Mr. Goodall posted the exchange on Twitter and soon found he had touched a nerve: his message got at least 1.6 million views, about 8,500 retweets, and nearly 19,000 likes. When a Brexit-supporting member of Parliament, Nadine Dorries, asked him to explain why, exactly, the impact would be so negative, Mr. Goodall responded on his blog, in a passionate, closely argued piece, 3,400 words long.

“Well, I needed to say something,” Mr. Goodall said in a recent interview.

As Britain lives through the psychodrama of Brexit — a deal negotiated by Prime Minister Theresa May in July quickly led to the resignation of some senior lawmakers from her cabinet, and the power struggles within the governing Conservative party seem to be multiplying — business leaders have become increasingly spooked.

Carmakers and financial institutions, airplane manufacturers and the energy industry: All have voiced anxiety about how much negotiation remains to be done. Last month, Amazon weighed in: Doug Gurr, the company’s most senior executive in Britain, warned that if the country left the European Union without negotiating a new arrangement with the bloc (the “no-deal” scenario), there could be civil unrest.

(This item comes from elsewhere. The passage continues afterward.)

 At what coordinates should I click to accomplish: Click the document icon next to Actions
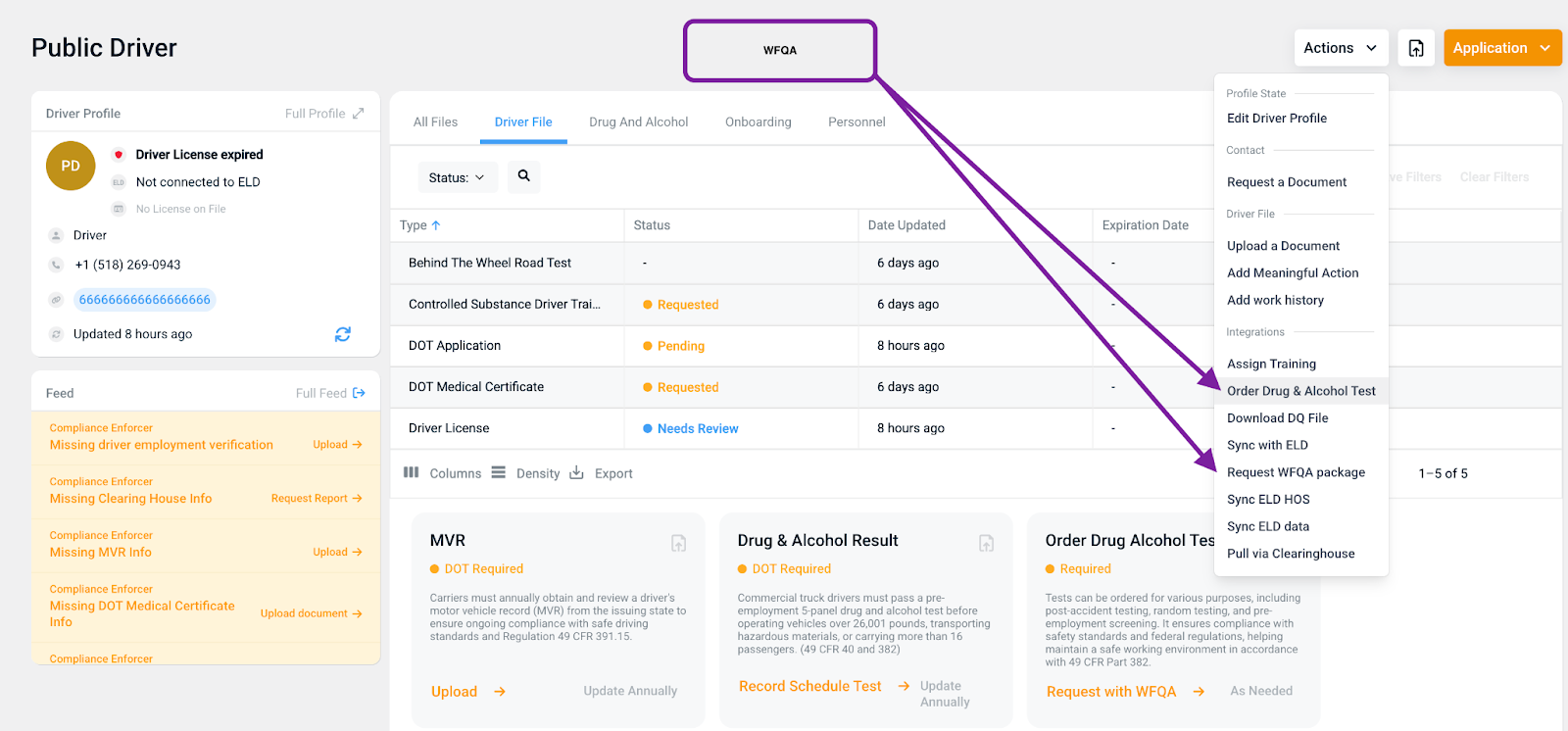point(1416,48)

In comparison, the cause of classical music perhaps seems trivial. But plenty in the sector are unsettled. Musicians, including the pianist-conductors Vladimir Ashkenazy and Daniel Barenboim have expressed grave doubts. In December, the Association of British Orchestras produced a detailed study, pointing out how many ensembles relied on multinational touring and numerous other benefits that flowed from European Union membership.

In July, the House of Lords, the upper chamber of the British Parliament, released a report warning that the government’s plans for life outside the bloc were worryingly vague, particularly when it came to immigration. There could be grave repercussions for the cultural sector if it became harder for performers and creative artists to enter Britain, it said.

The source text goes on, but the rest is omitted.